(PASSAGE TO READ):
>>

Church HistorySt. Stephen's Episcopal Church holds a unique place among American Episcopal church as the first place of worship in the country where pews were not rented or sold, but free to all comers. The congregation, organized in 1822 under the auspices of the Charleston Female Domestic Missionary Society, met for the first two years in a rented room. In 1824, a small church was erected on Guignard Street. That building burned in the great fire of 1835, and a year later, the present structure on Anson Street was erected, being consecrated on November 24, 1836.
Sarah Hopton Russell, wife of Nathaniel Russell, one of Charleston's richest merchants, was instrumental in the establishment of St. Stephen's. An early advocate for the underprivileged, she helped organize the Ladies' Benevolent Society, which provided home health care to the poor, and led the Charleston Female Domestic Missionary Society. It was she who donated the church's property on Guignard Street, and she worked tirelessly for the church.
The Three Sarahs
The Three Sarahs
Her daughter, Sarah, who married Theodore Dehon, second Bishop of South Carolina, worked with her mother in supporting St. Stephen's, continuing with this work after her mother's death in 1832. Also active in the Charleston Female Domestic Missionary Society and involved with St. Stephen's was Sarah Rutledge, daughter of Edward Rutledge, signer of the Declaration of Independence and Governor of South Carolina. She founded a Church Home for the education of destitute girls; and proceeds from her cookbook, The Carolina Housewife, went to St. Stephen's and the poor of the city. Known as "The Three Sarahs," these women are memorialized on marble tablets that hang on the north wall of the church as shown to the right. As women dedicated to philanthropy and religious education for all, they insisted that one would ever be turned away from St. Stephen's, regardless of race or condition or position. Sarah Russell tablet reads, "Inasmuch as ye have done it unto one of the least of these, my brethren, ye have done it unto me." Early records indicate that the congreation was an integrated mix of whites and African Americans (both free men and slaves).

<<

(EXPLORE THE MATERIAL):
• a. In the church history, on what date was the present structure on Anson Street consecrated?
• b. Continue the church history from the point where it stops.
You won't need the records that come next.

(SUPPLIED MATERIAL):
>>

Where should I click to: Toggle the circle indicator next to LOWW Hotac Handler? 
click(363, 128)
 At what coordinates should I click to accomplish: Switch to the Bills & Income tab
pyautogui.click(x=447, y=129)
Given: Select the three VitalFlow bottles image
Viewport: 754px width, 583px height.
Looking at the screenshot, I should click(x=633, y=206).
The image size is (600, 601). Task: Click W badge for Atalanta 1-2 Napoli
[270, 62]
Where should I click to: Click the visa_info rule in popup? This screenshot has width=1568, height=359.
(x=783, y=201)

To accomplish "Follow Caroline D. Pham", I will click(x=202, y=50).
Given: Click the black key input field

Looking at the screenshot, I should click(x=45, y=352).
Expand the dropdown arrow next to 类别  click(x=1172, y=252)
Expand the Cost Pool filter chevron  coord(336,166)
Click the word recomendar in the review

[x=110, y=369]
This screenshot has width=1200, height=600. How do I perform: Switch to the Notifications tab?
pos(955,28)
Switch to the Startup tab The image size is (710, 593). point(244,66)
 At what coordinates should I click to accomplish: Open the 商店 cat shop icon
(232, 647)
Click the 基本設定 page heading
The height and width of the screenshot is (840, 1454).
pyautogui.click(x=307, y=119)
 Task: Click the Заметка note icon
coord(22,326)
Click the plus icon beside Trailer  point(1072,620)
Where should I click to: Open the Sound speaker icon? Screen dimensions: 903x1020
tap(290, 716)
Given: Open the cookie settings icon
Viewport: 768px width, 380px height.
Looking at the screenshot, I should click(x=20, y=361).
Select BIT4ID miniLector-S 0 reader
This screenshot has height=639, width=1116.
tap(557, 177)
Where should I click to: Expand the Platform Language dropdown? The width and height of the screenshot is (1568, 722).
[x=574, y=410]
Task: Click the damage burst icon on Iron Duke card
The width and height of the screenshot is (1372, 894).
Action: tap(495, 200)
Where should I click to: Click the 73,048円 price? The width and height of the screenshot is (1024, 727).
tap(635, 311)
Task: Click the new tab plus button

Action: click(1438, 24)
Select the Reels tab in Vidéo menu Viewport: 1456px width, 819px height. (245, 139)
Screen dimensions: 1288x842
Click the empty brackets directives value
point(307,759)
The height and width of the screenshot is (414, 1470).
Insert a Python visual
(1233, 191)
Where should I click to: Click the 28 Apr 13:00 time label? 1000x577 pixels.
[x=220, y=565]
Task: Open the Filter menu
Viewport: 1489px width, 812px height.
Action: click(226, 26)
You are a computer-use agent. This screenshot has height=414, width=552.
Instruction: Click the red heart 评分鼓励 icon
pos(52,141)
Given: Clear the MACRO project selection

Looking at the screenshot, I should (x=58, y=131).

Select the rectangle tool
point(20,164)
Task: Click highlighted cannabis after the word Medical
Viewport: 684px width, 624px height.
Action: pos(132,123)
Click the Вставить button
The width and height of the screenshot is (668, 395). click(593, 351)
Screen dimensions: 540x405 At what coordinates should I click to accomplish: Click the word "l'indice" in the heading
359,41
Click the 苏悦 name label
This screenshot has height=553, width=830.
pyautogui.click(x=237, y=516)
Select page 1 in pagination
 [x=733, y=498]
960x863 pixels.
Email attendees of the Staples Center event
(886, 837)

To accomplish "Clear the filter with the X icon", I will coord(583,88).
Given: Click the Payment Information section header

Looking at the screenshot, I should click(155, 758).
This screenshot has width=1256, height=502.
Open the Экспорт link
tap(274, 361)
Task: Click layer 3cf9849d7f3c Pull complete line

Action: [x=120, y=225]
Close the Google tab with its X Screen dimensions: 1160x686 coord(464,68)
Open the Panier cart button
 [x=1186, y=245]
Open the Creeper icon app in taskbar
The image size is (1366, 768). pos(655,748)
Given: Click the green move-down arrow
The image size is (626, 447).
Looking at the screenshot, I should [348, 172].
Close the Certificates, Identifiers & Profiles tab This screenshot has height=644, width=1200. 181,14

<<

(RESULTS IN ORDER):
• a. November 24, 1836.

• b.
In 1923, an African American Methodist minister and his congregation joined the Episcopal Church and were given St. Stephen's as their place of worship where they continued to worship for the next 65 years. In 1987, the congregation agreed to open its doors to whites as well as African Americans. The Biblical phrase that adorns the church doorway, "My house shall be called a house of prayer for all people," came alive as the congregation re-integrated.
Since its early days, St. Stephen's has been dedicated to serving the community. Besides a place of worship, it has housed on its property an orphanage, library, mission, parochial school, and kindergarten. Caring about and assisting others within the church and well beyond remain important to the congregation.
In 1892, the Reverend George Frederic Degen, City Missionary and priest at St. Stephen's, wrote of the church, "The poor will be always welcome, and so will the rich for St. Stephen's will know no distinction of persons. All are welcome who come not to criticize but to worship God." This tradition of warm, open, and accepting hospitality continues today.
St. Stephen's Episcopal Church has been placed on the National Registry of Historical Places by the United States Department of Interior.